Le problème est que cette proposition est contradictoire avec la définition donnée au chapitre suivant où la décroissance est définie comme une réduction de la taille de l’économie. Dans ce passage Parrique semble dire qu’il faudrait substituer des activités non marchandes et non monétarisées aux activités marchandes. Il y aurait donc bien baisse du PIB mais pas nécessairement diminution de la taille de l’économie. Passons. De combien faudrait-il diminuer l’économie ? Une quantification indicative est formulée un peu plus loin : « Imaginons que le contexte écologique nous impose de réduire la taille totale de l’économie de moitié. Il faudrait donc produire moitié moins, et donc, travailler moitié moins ». Parrique évoque bien, cette fois, la « taille de l’économie ». Donc, on suppose qu’il parle de l’économie anthropologique. Mais cela est contradictoire car la solution proposée qui consiste à diminuer le temps de travail. En effet, celui-ci représente une activité rémunérée et donc liée au PIB. Si on diminue le temps de travail et qu’on augmente le temps d’activité libre dans les mêmes quantités, l’activité économique sera maintenue tout en étant démonétarisée. Dans ce cas, la taille de l’économie ne diminue pas et rien ne permet d’affirmer qu’on allège les contraintes écologiques.

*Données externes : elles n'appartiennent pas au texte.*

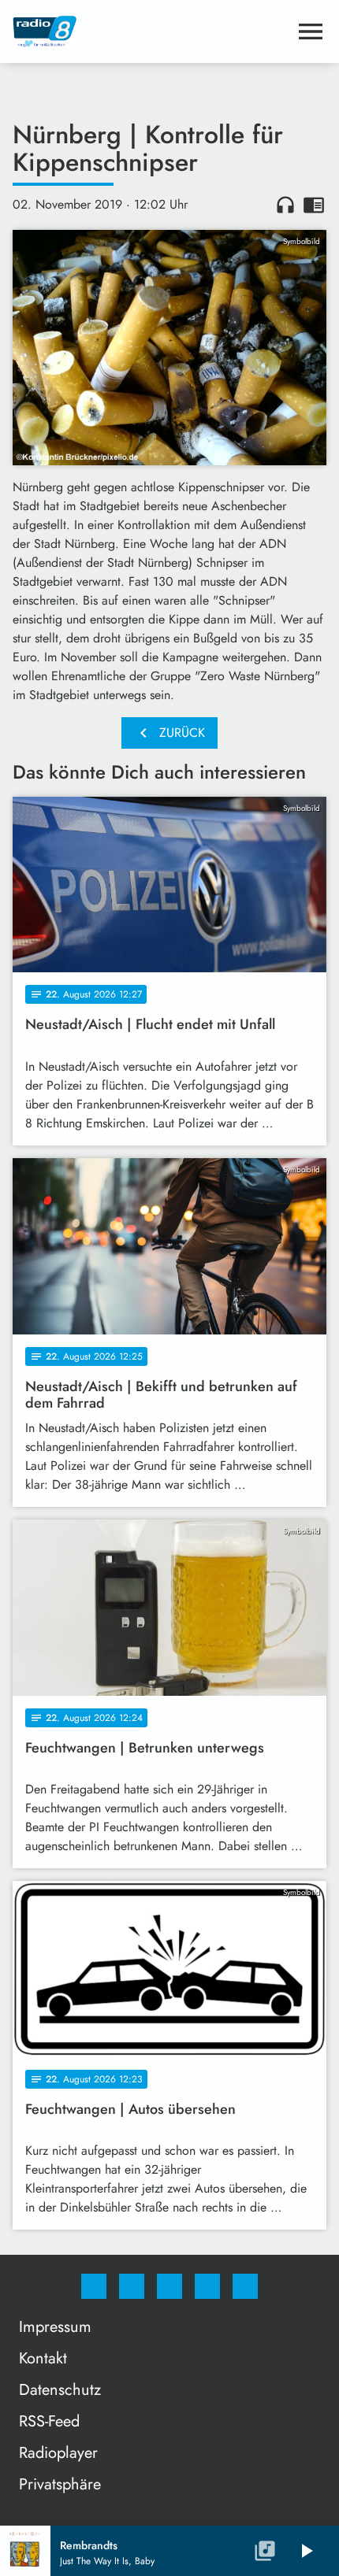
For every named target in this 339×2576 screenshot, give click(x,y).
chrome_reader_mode (314, 205)
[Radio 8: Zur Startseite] (151, 31)
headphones (285, 205)
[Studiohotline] (207, 2286)
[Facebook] (93, 2286)
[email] (245, 2286)
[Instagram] (131, 2286)
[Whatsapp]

Faire le taxi de manière rémunérée ou conduire un ami à la gare ne réduit pas l’empreinte carbone du déplacement.

C’était bien la peine d’écrire tout un chapitre visant à distinguer le PIB de l’économie anthropologique pour ensuite confondre systématiquement les deux dans les chapitres suivants ! À nouveau, la confusion entre économie / PIB / marchandisation pose des problèmes de cohérence au raisonnement.

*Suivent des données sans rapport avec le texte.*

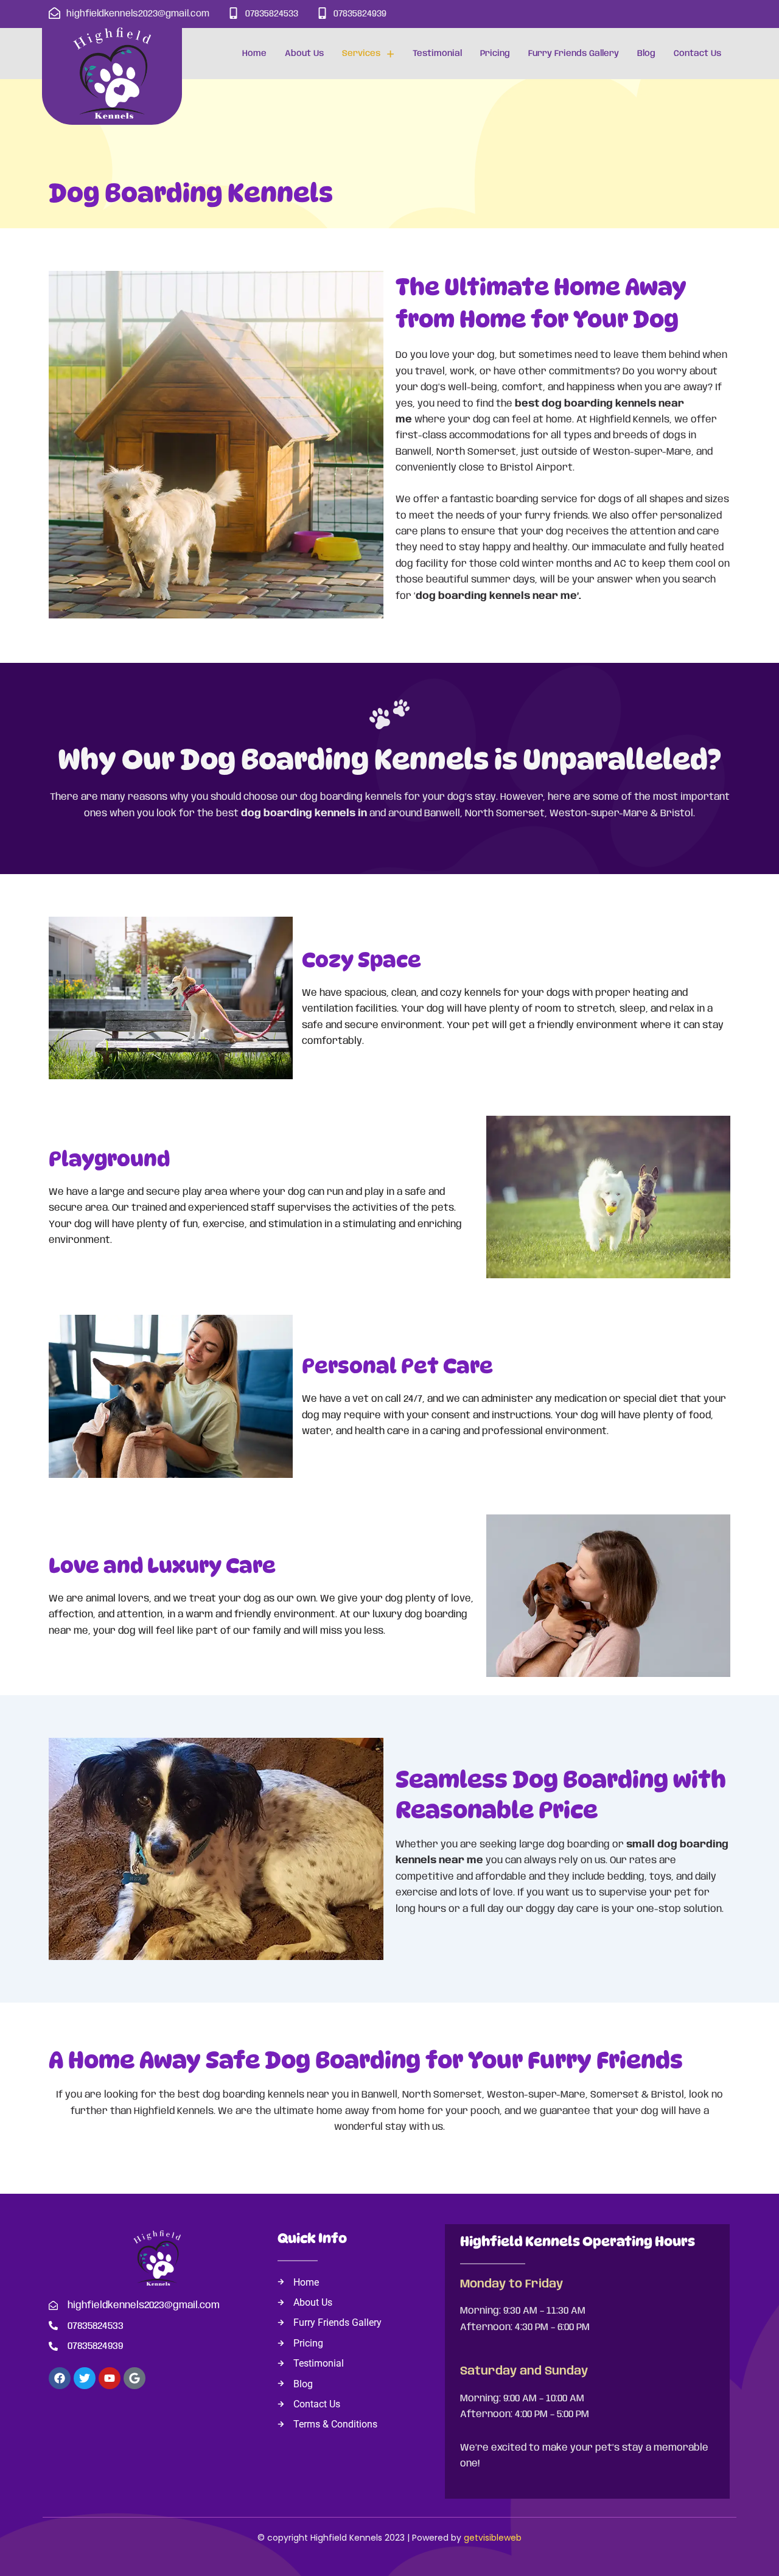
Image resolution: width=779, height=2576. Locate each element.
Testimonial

Les conséquences d’une baisse du PIB

Admettons qu’on souhaite réduire le PIB pour respecter le « plafond écologique » et admettons que l’activité non monétarisée ne puisse s’y substituer entièrement. Quelle serait notre marge de manœuvre ? De combien pourrait-on baisser le PIB sans pour autant crever le plancher social ? Prenons une hypothèse optimiste et admettons qu’on ait pour objectif une diminution de 25% du PIB. Si on en croit l’estimation de l’association Global Footprint Network, la France a atteint le « jour du dépassement » le 5 mai dernier, date à laquelle l’économie française est réputée avoir consommé l’ensemble des ressources que la nature met un an à produire et à renouveler. Le 5 mai, c’est environ le tiers de l’année. Ainsi, d’après cette estimation, le plafond écologique serait très bas et il faudrait envisager une réduction du PIB des deux tiers plutôt que de seulement 25%.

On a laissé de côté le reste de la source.